I think computing these URLs in a task and saving them in the DB for retrieval later is needlessly complicated.

Roger.

dchiquito commented 2 years ago

django-s3-file-field has this method that we use for generating upload URLs. We would need to reimplement that to take some kind of pagination keys (probably part index and number of part URLs to generate), then only generate the urls in that range. This should be a new endpoint that lives next to the old one, no need for this to be a breaking change.
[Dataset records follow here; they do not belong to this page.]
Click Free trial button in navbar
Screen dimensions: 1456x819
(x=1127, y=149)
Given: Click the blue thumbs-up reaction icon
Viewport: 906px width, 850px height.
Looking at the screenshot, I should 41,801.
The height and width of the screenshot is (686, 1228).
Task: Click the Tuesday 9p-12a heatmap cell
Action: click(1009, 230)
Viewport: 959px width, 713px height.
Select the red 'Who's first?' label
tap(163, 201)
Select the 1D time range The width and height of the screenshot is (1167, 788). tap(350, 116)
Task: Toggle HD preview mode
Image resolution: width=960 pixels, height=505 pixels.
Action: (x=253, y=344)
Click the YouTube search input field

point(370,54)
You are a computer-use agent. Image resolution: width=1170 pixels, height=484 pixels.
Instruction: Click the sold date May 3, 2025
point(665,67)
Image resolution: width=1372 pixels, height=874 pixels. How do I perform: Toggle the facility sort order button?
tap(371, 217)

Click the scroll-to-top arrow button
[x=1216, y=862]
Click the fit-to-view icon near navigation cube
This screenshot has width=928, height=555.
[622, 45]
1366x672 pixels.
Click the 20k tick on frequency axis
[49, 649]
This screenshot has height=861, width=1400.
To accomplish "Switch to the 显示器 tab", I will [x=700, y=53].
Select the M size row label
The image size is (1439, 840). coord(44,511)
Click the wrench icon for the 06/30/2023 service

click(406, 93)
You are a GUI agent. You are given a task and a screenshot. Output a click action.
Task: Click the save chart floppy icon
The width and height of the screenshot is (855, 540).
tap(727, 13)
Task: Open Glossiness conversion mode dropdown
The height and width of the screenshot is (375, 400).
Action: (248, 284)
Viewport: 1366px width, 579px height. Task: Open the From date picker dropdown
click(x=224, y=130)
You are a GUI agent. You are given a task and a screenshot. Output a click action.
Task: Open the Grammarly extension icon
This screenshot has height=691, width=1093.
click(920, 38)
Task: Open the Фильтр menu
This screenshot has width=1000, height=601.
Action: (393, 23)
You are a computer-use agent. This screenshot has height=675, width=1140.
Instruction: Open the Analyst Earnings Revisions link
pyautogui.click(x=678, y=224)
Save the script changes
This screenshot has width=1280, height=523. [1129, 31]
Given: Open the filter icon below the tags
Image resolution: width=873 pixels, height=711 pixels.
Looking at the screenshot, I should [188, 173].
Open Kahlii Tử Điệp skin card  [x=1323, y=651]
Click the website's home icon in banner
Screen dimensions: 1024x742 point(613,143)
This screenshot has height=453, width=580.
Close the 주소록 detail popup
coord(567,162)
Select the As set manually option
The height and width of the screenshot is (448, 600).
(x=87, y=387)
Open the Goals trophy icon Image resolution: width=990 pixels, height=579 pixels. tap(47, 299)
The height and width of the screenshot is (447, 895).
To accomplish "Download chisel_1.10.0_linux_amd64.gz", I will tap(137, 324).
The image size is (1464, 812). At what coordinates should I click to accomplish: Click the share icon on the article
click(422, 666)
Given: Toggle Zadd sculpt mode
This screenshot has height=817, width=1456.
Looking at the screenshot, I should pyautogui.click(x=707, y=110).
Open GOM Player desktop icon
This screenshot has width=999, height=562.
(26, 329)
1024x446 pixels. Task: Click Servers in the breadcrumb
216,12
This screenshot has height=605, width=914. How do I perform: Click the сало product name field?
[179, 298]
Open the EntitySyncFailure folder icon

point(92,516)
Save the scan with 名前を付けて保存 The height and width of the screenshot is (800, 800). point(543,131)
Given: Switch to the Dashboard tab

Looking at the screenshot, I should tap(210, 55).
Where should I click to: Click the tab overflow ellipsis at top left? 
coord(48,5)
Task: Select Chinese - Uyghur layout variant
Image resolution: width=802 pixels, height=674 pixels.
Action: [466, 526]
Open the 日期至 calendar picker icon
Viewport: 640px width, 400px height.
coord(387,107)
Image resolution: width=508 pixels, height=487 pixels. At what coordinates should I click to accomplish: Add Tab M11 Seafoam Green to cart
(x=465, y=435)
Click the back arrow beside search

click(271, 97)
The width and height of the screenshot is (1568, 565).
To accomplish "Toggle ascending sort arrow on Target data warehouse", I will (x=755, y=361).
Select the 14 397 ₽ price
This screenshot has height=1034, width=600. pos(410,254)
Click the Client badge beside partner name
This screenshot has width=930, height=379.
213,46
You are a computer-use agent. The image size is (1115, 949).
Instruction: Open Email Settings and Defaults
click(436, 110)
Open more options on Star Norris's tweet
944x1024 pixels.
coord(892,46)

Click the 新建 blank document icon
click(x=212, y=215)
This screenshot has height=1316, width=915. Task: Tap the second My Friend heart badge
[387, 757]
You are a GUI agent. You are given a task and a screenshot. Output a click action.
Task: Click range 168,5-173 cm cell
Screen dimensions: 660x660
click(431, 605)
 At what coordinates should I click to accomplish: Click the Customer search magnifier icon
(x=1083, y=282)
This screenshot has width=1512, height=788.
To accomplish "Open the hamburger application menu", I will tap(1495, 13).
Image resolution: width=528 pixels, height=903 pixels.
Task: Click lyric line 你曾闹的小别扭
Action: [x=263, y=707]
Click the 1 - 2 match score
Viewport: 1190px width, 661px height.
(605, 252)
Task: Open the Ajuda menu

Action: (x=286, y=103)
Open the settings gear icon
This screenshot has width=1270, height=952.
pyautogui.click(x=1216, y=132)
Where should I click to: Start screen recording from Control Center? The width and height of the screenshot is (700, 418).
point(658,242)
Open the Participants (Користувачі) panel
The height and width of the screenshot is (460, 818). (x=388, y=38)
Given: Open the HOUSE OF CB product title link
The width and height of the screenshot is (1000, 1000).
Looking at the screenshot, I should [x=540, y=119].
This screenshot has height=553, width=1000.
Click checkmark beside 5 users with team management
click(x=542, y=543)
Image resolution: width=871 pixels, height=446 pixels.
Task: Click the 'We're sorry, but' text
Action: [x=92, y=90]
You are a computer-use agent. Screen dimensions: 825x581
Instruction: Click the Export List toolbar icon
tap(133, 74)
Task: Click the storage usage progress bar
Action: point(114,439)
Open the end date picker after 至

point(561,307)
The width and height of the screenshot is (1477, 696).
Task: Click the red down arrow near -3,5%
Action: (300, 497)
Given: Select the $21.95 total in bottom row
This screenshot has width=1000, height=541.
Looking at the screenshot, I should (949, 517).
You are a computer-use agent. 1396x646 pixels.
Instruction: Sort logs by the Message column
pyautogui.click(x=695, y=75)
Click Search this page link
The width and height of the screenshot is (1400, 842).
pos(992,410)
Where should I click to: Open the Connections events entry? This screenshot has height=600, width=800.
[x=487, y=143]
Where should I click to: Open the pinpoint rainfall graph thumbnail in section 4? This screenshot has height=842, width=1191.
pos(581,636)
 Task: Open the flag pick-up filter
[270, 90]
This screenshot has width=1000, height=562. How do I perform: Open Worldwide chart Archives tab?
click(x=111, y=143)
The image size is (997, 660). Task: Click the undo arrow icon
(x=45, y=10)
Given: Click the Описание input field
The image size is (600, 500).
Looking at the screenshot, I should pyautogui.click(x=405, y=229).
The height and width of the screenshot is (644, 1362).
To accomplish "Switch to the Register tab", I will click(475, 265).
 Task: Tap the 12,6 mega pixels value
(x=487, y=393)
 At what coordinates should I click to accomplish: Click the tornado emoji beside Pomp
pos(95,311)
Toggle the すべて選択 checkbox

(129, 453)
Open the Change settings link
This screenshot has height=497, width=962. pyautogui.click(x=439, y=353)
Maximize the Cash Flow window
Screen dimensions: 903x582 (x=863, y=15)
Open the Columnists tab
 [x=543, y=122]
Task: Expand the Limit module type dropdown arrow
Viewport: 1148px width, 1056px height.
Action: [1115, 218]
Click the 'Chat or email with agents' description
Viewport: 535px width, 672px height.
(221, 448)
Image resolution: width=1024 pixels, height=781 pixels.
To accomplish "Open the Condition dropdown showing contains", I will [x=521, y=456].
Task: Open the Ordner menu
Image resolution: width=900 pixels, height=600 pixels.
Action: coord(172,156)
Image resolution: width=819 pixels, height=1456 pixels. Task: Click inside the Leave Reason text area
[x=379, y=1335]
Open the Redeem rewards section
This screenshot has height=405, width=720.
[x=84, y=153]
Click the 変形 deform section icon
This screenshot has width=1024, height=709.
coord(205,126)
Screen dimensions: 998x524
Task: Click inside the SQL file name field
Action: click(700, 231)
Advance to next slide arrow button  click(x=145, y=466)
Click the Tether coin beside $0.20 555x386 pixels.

We can deprecate the old one later.

danlamanna commented 2 years ago

Is this issue still relevant? I replicated this request:

{
  "contentSize": 5497558138880,
  "digest": {
    "algorithm": "dandi:dandi-etag",
    "value": "abc123"
  }
}

and it completed in about 7 seconds. Our p95 for this endpoint over the last month is something like 150ms, so this error seems rare.

waxlamp commented 2 years ago

I don't think it's relevant anymore--closing.